In surface waters such as lakes and rivers, the radon concentration levels are generally very low values in the range of 5 to 10 Bq.m-3 since radon can readily escape from the water surface and subsequently diluted in the free air (31). However, some lakes with high levels of uranium or other radioactive minerals in the surrounding rocks and soil may have higher levels of radon. In the case of outgassing of radon in underground spaces (e.g. Waterworks), the radon released from water accumulates in indoor spaces and contributes to high concentrations. It is believed that the same phenomenon occurs in the gallery of Medau Zirimilis Dam. The radon originating from uranium-bearing minerals of the bedrock is transported through the aquifer and penetrates the gallery through the cracks and joints in the structure. Then, whilst the water is being collected by the drainage system of the dam, a part of this radon escapes to the indoor air due to the aeration process. Due to the lack of proper ventilation, the released radon can accumulate inside the gallery in concentrations that may exceed the reference levels.

Conclusions

This study aimed to first evaluate the indoor radon exposure levels of the staff working in the gallery of Medau Zirimilis dam.
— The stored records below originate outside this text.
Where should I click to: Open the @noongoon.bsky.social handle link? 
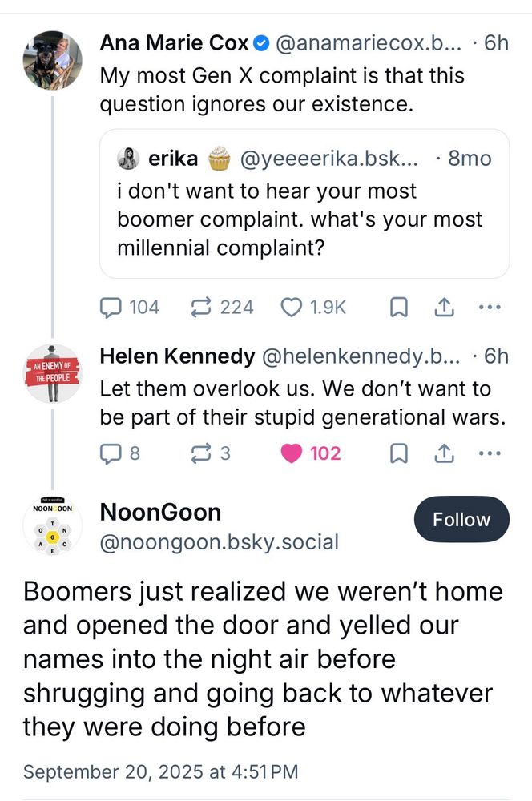(218, 542)
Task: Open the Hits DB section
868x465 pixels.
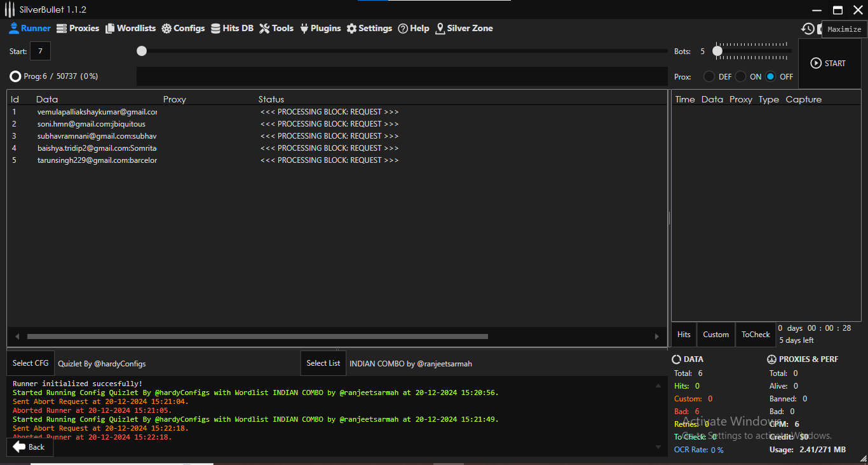Action: [x=232, y=29]
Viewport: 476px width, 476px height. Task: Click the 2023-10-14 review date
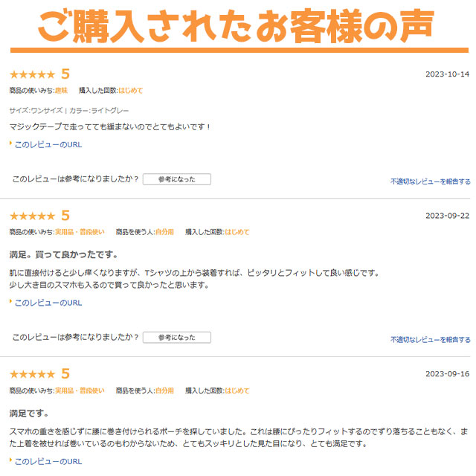[447, 74]
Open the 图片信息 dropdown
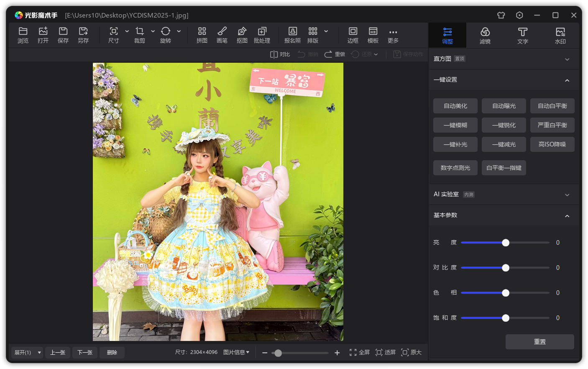The width and height of the screenshot is (588, 369). click(x=236, y=352)
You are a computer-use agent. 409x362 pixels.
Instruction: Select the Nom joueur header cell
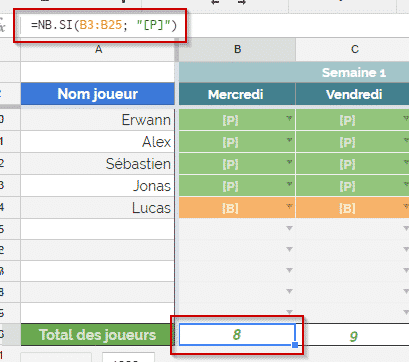(x=98, y=94)
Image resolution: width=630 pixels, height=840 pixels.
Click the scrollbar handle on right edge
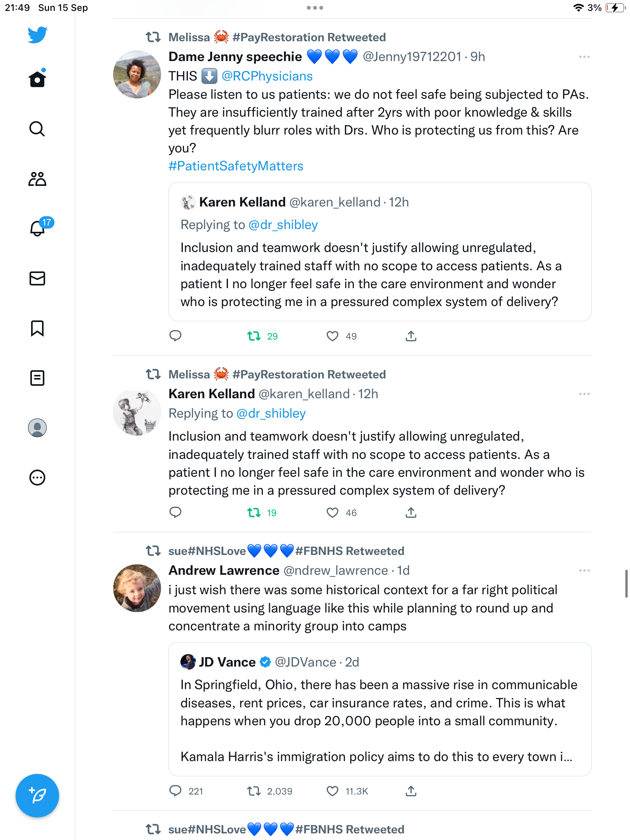tap(626, 583)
Elevated values of indoor radon were found in initial investigations. Therefore, further measurements were considered in this study in an attempt to identify the source of radon and explore how it enters the gallery. Geogenic variables such as the geochemical mineralogical properties of bedrock are the primary parameters that affect the concentration of radon in groundwater. The presence of fractures and fissured zones close to the surface provides pathways for radon transportation through the aqueous media. In the cases where water found a way to the surface, the radon can be exhaled into the air from the water’s surface. Consequently, because of poor ventilation, radon can accumulate in indoor spaces and therefore can potentially increase lung cancer risk for workers. The possible ways to decrease radon concentration mainly include limitation of radon entries and/or increase of the ventilation rates. Implementation of fans and even taking benefits of natural ventilation by providing more air entries (removing the glasses in windows and replacing them with perforated meshes) can help to decrease the indoor radon concentration effectively. Besides, by identifying cracks, holes and joints of the gallery’s structure and restricting water entry routes to the gallery (e.g. by means of cement paste), it would be possible to decrease the amount of water flowing in the discharge channel of the dam gallery and limiting radon release from water to the air. This would also increase the efficiency of the ventilation systems as there would be less radon in the air that needs to be mitigated.

Acknowledgements

This research was part of a PhD thesis funded by the University of Cagliari, Italy. The authors would like to incredibly thank the retired professor of Istituto Nazionale di Fisica Nucleare (INFN) Cagliari Dr Paolo Randaccio for his support and coordination of the site visit, and for supplying the essential data and some of the equipment for conducting this research.

Open Research

The indoor radon concentration data measured by a third party using CR-39 detectors are not available to the public. All the radon survey data utilised here are created for this research only, and the digitised format of data is available upon sending an email request to the corresponding author.